Internasional post authorPatrick Sorongan 30 November 2022

Tiongkok Mencekam, Demo Bisa Tersulut Lagi: Rakyat Muak dengan 'Zero COVID-19'

Photo of Tiongkok Mencekam,  Demo Bisa Tersulut Lagi:  Rakyat Muak dengan 'Zero COVID-19' PERIKSA IDENTITAS PENDEMO - Seorang staf universitas memeriksa identitas pengunjuk rasa selama pertemuan protes di Universitas Hong Kong di Hong Kong, Selasa, 29 November 2022.(Foto AP/Bertha Wang)

BUKAN hanya eksportir  berbagai komoditas termasuk CPO dan batubara terutama dari Indonesia yang kelabakan  atas belum dicabutnya pembatasan 'Zero Covid-19'  di China.

Di dalam negeri Tiongkok sendiri, pembatasan untuk mencegah penularan COVID-19 yang mulai meningkat lagi ini, telah membuat rakyatnya terutama mahasiswa, menjadi sangat muak.

Hingga Selasa, 29 November 2022, ketegangan masih terjadi seantero wilayah China sejak meledaknya aksi protes mahasiswa pada akhir pekan lalu akibat pemberlakuan pembatasan COVID-19.

Hanya saja, aparat keamanan selama aksi kali ini,  masih bisa menahan diri,  walaupun para pendemo menyerukan supaya Presiden China segera mengundurkan diri.

Inilah aksi protes paling luas sejak tentara China menghancurkan an membantai gerakan pro-demokrasi di Lapangan Tiananmen pada 1989 yang juga dipimpin mahasiswa.
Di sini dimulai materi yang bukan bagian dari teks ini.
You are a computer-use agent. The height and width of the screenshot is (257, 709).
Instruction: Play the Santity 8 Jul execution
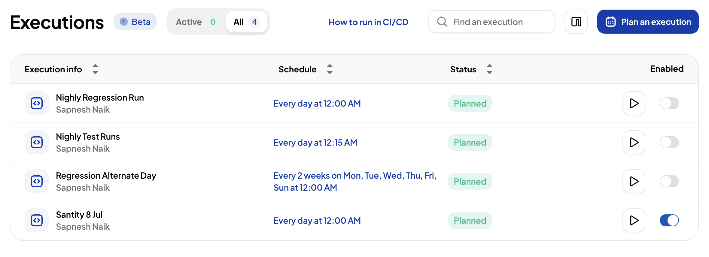[x=634, y=220]
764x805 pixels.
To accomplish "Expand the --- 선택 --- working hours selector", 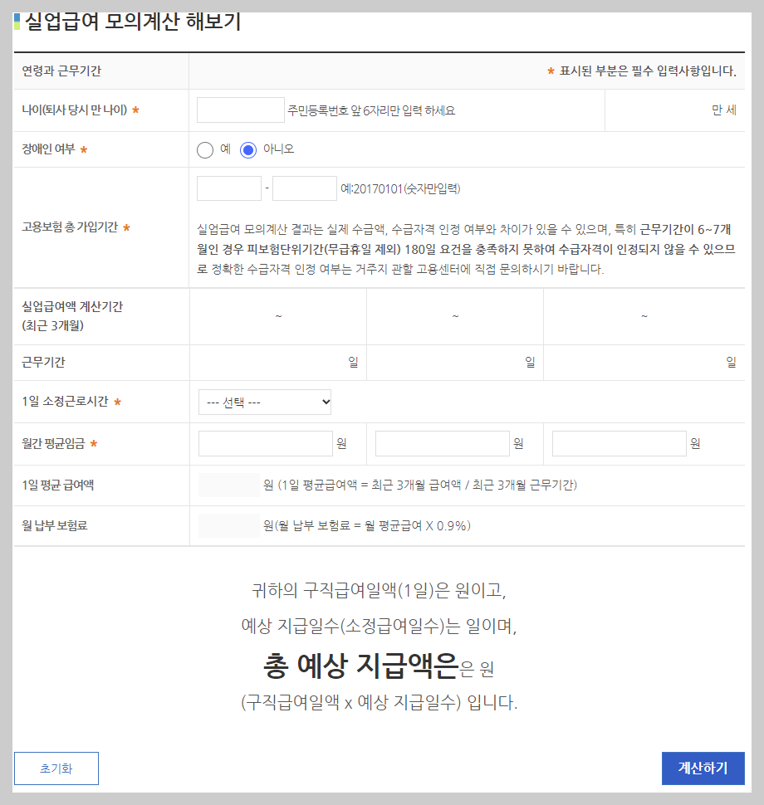I will pos(264,402).
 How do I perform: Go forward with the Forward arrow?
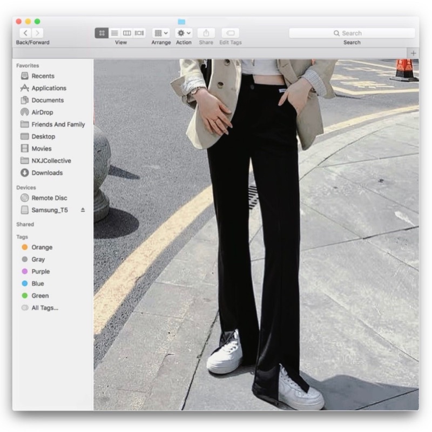38,33
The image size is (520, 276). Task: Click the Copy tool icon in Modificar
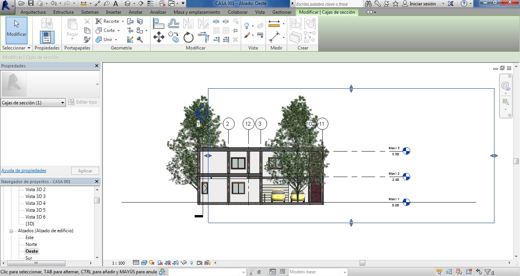coord(174,37)
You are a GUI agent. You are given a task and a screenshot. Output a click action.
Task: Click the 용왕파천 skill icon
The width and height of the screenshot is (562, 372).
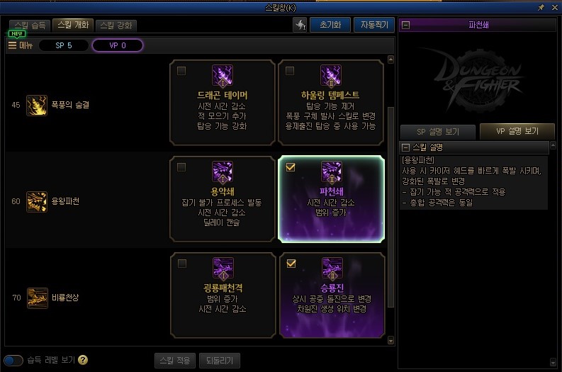(37, 202)
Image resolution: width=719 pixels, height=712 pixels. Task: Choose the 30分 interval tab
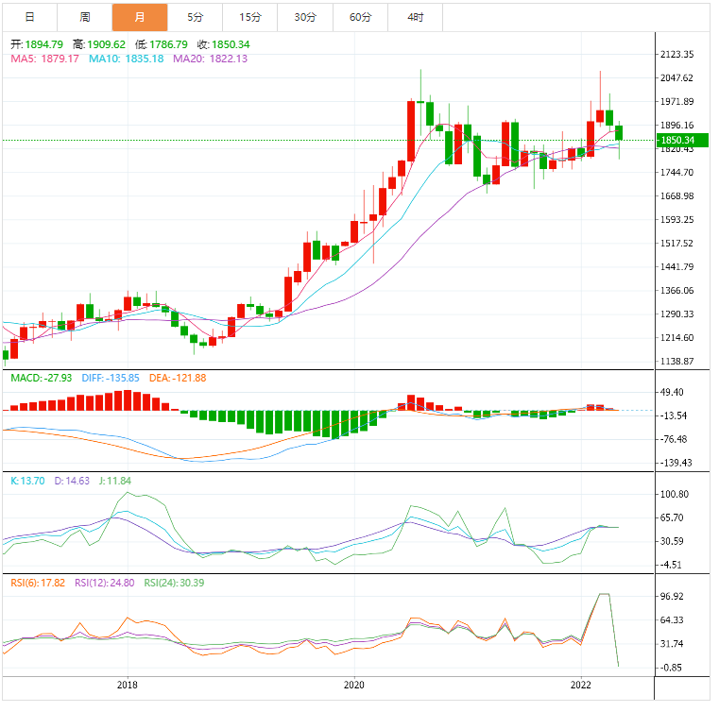coord(305,17)
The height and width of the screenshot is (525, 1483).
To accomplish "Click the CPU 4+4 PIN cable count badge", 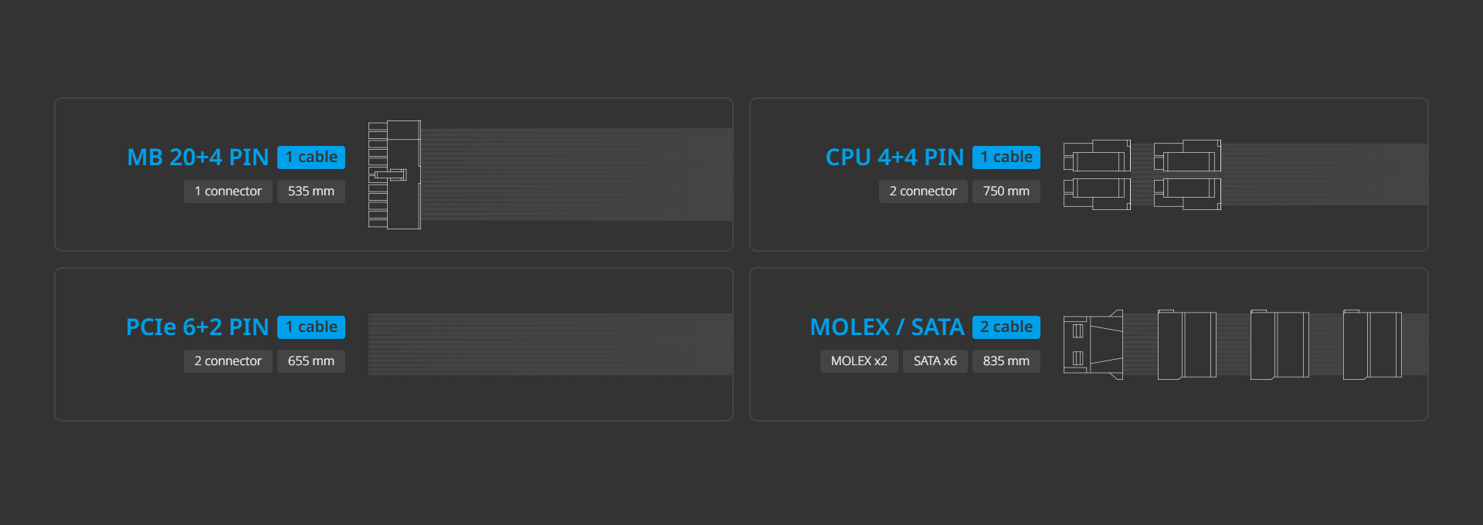I will tap(1006, 158).
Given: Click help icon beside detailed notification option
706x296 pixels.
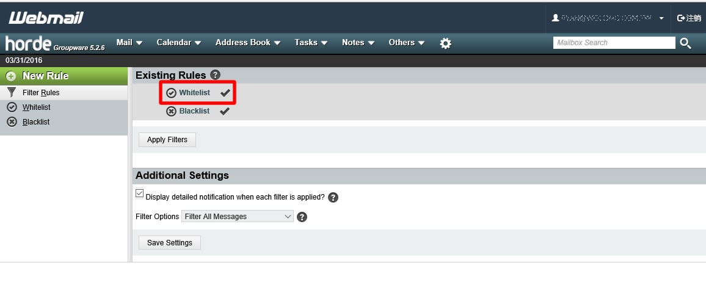Looking at the screenshot, I should point(333,197).
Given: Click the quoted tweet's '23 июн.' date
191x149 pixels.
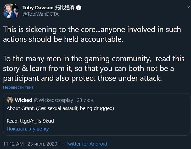Looking at the screenshot, I should click(x=85, y=100).
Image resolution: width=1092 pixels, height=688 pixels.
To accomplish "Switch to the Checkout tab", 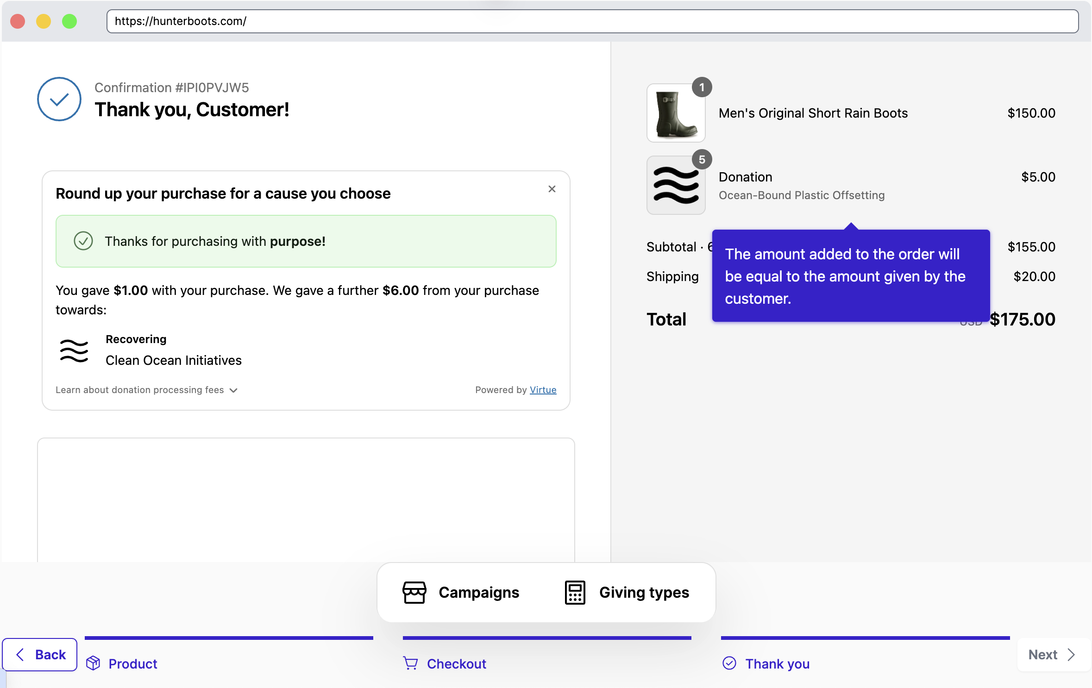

Menurut laporan Kantor berita nirlaba AS The Associated Press (AP) dari Beijing, Ibukota China, Selasa, universitas-universitas di China telah memulangkan mahasiswa.

Polisi menyebar di Kota Beijing dan Kota Shanghai untuk mencegah lebih banyak protes pada Selasa ini, setelah massa yang marah oleh pembatasan anti-virus yang parah,  meminta Presiden Xi Jinping untuk mengundurkan diri.

Pihak berwenang telah melonggarkan beberapa kontrol setelah demonstrasi di setidaknya delapan kota di China daratan dan Hong Kong.

Tetapi, aparat  tetap tetap berpegang pada strategi 'nol-COVID-19' yang telah mengurung jutaan orang di rumah mereka selama berbulan-bulan.

Pasukan keamanan telah menahan sejumlah orang yang tidak diketahui jumlahnya dan meningkatkan pengawasan.

Dengan turunnya polisi di jalan-jalan, tidak ada kata protes hingga Selasa ini di Beijing, Shanghai atau kota-kota besar lainnya di daratan, yang melihat kerumunan berkumpul selama akhir pekan.

Di Hong Kong, sekitar selusin orang, kebanyakan dari daratan, melakukan protes di sebuah universitas.

Universitas Tsinghua Beijing, tempat para siswa berkumpul selama akhir pekan, dan sekolah lain di ibu kota dan provinsi selatan Guangdong,  memulangkan siswa.

Pihak sekolah menyatakan bahwa mereka dilindungi dari COVID-19, tetapi menyebarkan mereka ke kampung halaman yang jauh, juga mengurangi kemungkinan lebih banyak demonstrasi.

Para pemimpin China mewaspadai universitas, yang telah menjadi sarang aktivisme termasuk protes di Lapangan Tiananmen.

Pada Minggu, siswa Tsinghua diberi tahu bahwa mereka boleh pulang lebih awal untuk semester tersebut.

Sekolah yang merupakan almamater Presiden Jinping itu mengatur bus untuk membawa mereka ke stasiun kereta api atau bandara.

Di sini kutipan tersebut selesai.